15.9. RegionServer

15.9. RegionServer
Prev	Chapter 15. Troubleshooting and Debugging Apache HBase	Next

For more information on the RegionServers, see Section 9.6, “RegionServer”.

15.9.1. Startup Errors

15.9.1.1. Master Starts, But RegionServers Do Not

The Master believes the RegionServers have the IP of 127.0.0.1 - which is localhost and resolves to the master's own localhost.

The RegionServers are erroneously informing the Master that their IP addresses are 127.0.0.1.

Modify /etc/hosts on the region servers, from...

# Do not remove the following line, or various programs
# that require network functionality will fail.
127.0.0.1               fully.qualified.regionservername regionservername  localhost.localdomain localhost
::1             localhost6.localdomain6 localhost6

... to (removing the master node's name from localhost)...

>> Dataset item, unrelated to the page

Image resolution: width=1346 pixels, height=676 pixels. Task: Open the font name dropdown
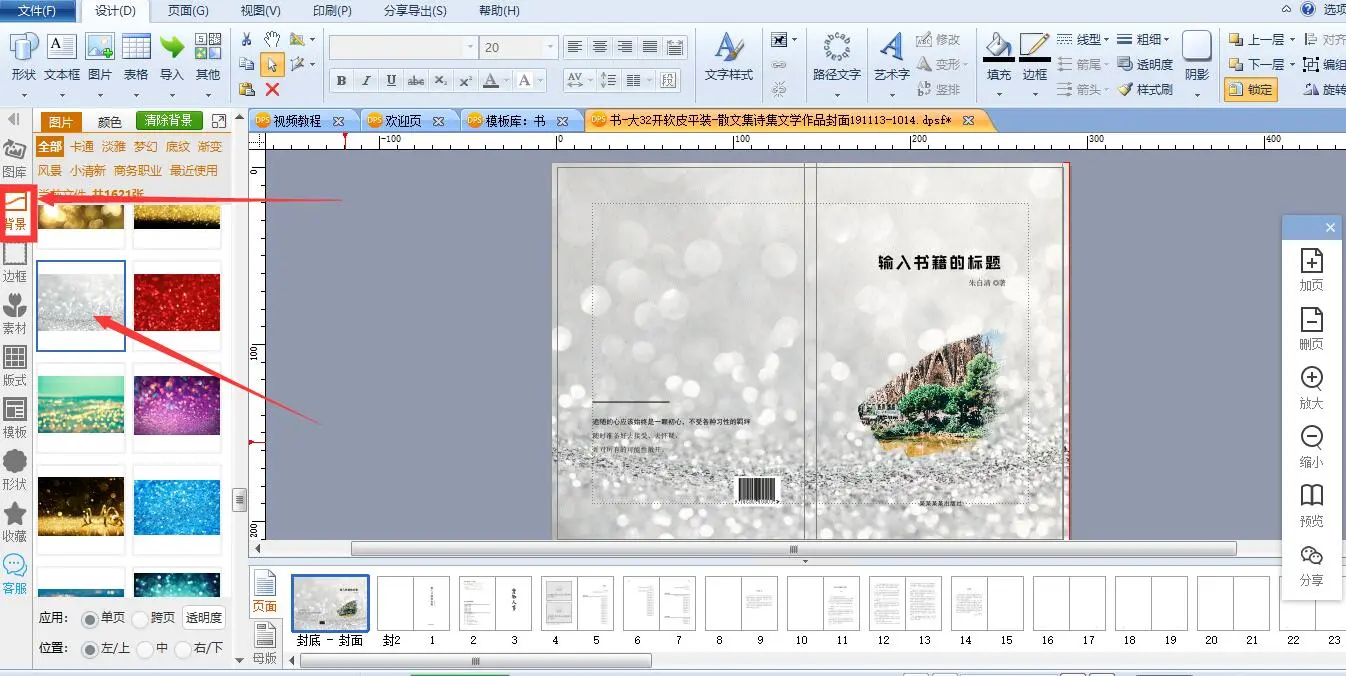click(x=470, y=47)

# Do not remove the following line, or various programs
# that require network functionality will fail.
127.0.0.1               localhost.localdomain localhost
::1             localhost6.localdomain6 localhost6

15.9.1.2. Compression Link Errors

Since compression algorithms such as LZO need to be installed and configured on each cluster this is a frequent source of startup error. If you see messages like this...

11/02/20 01:32:15 ERROR lzo.GPLNativeCodeLoader: Could not load native gpl library
java.lang.UnsatisfiedLinkError: no gplcompression in java.library.path
        at java.lang.ClassLoader.loadLibrary(ClassLoader.java:1734)
        at java.lang.Runtime.loadLibrary0(Runtime.java:823)
        at java.lang.System.loadLibrary(System.java:1028)

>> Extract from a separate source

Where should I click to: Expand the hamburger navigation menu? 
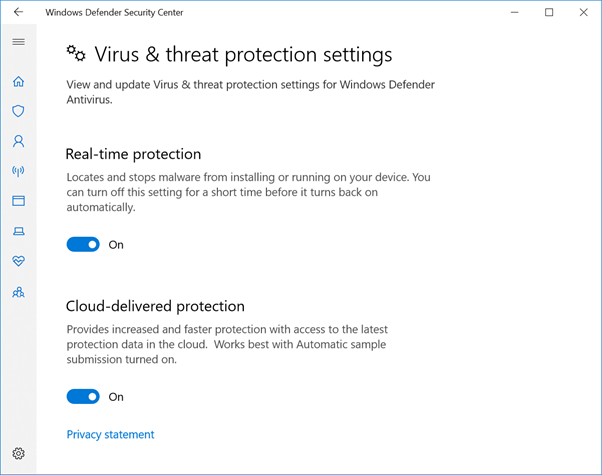(18, 42)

.. then there is a path issue with the compression libraries. See the Configuration section on LZO compression configuration.

15.9.2. Runtime Errors

15.9.2.1. RegionServer Hanging

Are you running an old JVM (< 1.6.0_u21?)? When you look at a thread dump, does it look like threads are BLOCKED but no one holds the lock all are blocked on? See HBASE 3622 Deadlock in HBaseServer (JVM bug?). Adding -XX:+UseMembar to the HBase HBASE_OPTS in conf/hbase-env.sh may fix it.

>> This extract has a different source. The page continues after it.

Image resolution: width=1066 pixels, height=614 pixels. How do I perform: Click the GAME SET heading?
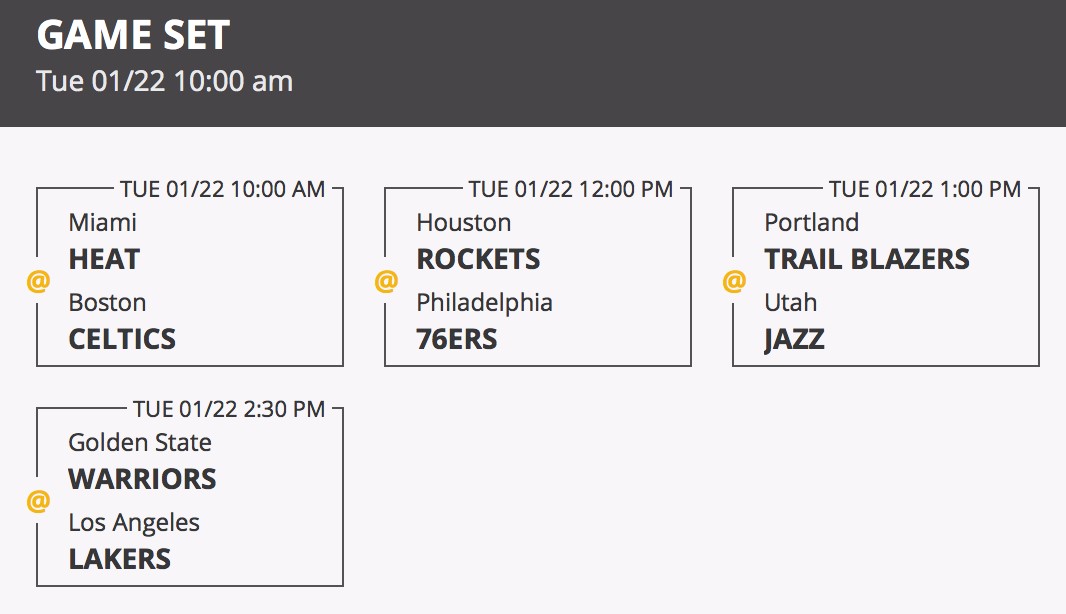[x=133, y=35]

15.9.2.2. java.io.IOException...(Too many open files)

If you see log messages like this...

2010-09-13 01:24:17,336 WARN org.apache.hadoop.hdfs.server.datanode.DataNode:
Disk-related IOException in BlockReceiver constructor. Cause is java.io.IOException: Too many open files
        at java.io.UnixFileSystem.createFileExclusively(Native Method)
        at java.io.File.createNewFile(File.java:883)

... see the Getting Started section on ulimit and nproc configuration.

15.9.2.3. xceiverCount 258 exceeds the limit of concurrent xcievers 256

This typically shows up in the DataNode logs.

See the Getting Started section on xceivers configuration.

15.9.2.4. System instability, and the presence of "java.lang.OutOfMemoryError: unable to create new native thread in exceptions" HDFS DataNode logs or that of any system daemon

See the Getting Started section on ulimit and nproc configuration. The default on recent Linux distributions is 1024 - which is far too low for HBase.

15.9.2.5. DFS instability and/or RegionServer lease timeouts

If you see warning messages like this...

2009-02-24 10:01:33,516 WARN org.apache.hadoop.hbase.util.Sleeper: We slept xxx ms, ten times longer than scheduled: 10000
2009-02-24 10:01:33,516 WARN org.apache.hadoop.hbase.util.Sleeper: We slept xxx ms, ten times longer than scheduled: 15000
2009-02-24 10:01:36,472 WARN org.apache.hadoop.hbase.regionserver.HRegionServer: unable to report to master for xxx milliseconds - retrying

... or see full GC compactions then you may be experiencing full GC's.

15.9.2.6. "No live nodes contain current block" and/or YouAreDeadException

These errors can happen either when running out of OS file handles or in periods of severe network problems where the nodes are unreachable.

See the Getting Started section on ulimit and nproc configuration and check your network.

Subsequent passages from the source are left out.